Anyone interested in the technical details of IPv6 will want a copy—even if you are prepared to wade through the relevant RFCs, IPv6 provides annotated references to these and other important papers at the end of each chapter.
Author: Christian Huitema
Publisher: Prentice Hall 1996
ISBN: 0-13-241936-X
Price: $44.00
Reviewer: Danny Yee
Huitema's IPv6 is a concise but comprehensive description of the new Internet protocol. It begins with a very brief account of the motivation for a new protocol and the background to its selection (the competition between the different contenders), then plunges straight into the technical details: a chapter describing the basic packet format; one on routing and addressing; chapters on auto-configuration, security, and support for flows; a chapter on transition issues; and a final chapter in which Huitema offers his personal opinion of the major decisions made in the protocol design.
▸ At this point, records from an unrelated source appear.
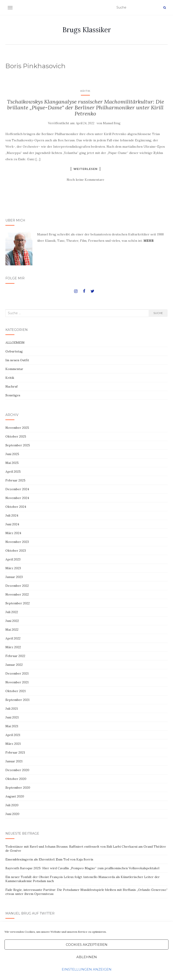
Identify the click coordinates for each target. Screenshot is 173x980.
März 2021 (13, 743)
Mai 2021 (12, 726)
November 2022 (17, 594)
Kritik (85, 91)
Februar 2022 (15, 656)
Each of the chapters goes into some detail. The chapter on security, for example, describes the Photuris key exchange system quite thoroughly, while the chapter on flows enters a little into the issues of fair queuing. Each chapter also discusses the points which were controversial in the decision process: such things as the length of the addresses, the mandation of potentially unexportable security support, the relationship between IP and ATM, and the choice of a dual-stack approach to IPv4-IPv6 integration rather than use of header translation. I felt that IPv6 had much more meat to it than Bradner and Mankin's longer IPng (Addison-Wesley 1995), but the two books are really complementary, with the latter dealing more with the historical context and the framework within which the decision was made than with IPv6 itself (the difference in titles is appropriate).
IPv6 is a very nice little volume, marred only by poor proof-reading—there were far too many simple grammatical mistakes, and at least one spelling error which any automated spell-checker should have found. Anyone interested in the technical details of IPv6 will want a copy—even if you are prepared to wade through the relevant RFCs, IPv6 provides annotated references to these and other important papers at the end of each chapter.
Disclaimer: I received a review copy of IPv6: The New Internet Protocol from Prentice Hall, but I have no stake, financial or otherwise, in its success.